Brb, bout to post this on nextdoor and watch all my neighbors fight.

Seriously though, this dude made a post on there today about how he's "been wearing his army gear the last few days and no one has thanked him for his service." I would walk into traffic if I was ever that embarrassing.

[–] [email protected] 26 points 6 months ago* (last edited 6 months ago) (2 children)
[–] frickineh 18 points 6 months ago

My area has near constant posts about a vehicle driving by someone's house, accompanied by blurry footage of absolutely nothing of note, and half the commenters are convinced that it's for a crime and the other half are like, "you know this is a public street with other residents, right?" God forbid a realtor ever takes photos for comps. It's the fucking mafia, out to steal all of Janice's lawn ornaments, obviously.
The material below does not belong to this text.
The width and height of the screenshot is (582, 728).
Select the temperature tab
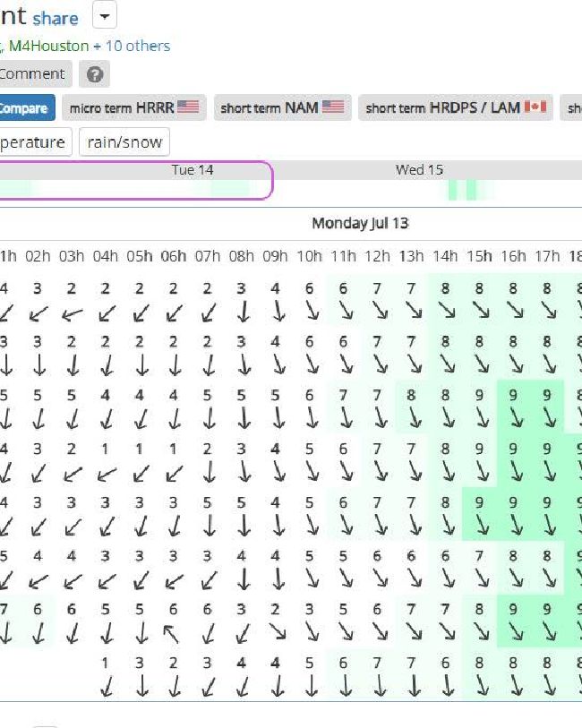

It's just an absolute black hole of suck, but I work for a nearby city, so it's a good way to find out if there are resident concerns that aren't batshit crazy, so I keep my account active. I can only tolerate about 5 minutes at a time, though.

[–] [email protected] 1 points 6 months ago

Nextdoor is literally useless house wives removed about NIMBY shit. I despise it. It is actively DNS Blocked at home.

[–] [email protected] 13 points 6 months ago (1 children)

A lot of other veterans would agree with you. Memorial day is for the ones that didnt make it home. This dumbass mightve been better off following their footsteps if this is his usual level of thoughtfulness.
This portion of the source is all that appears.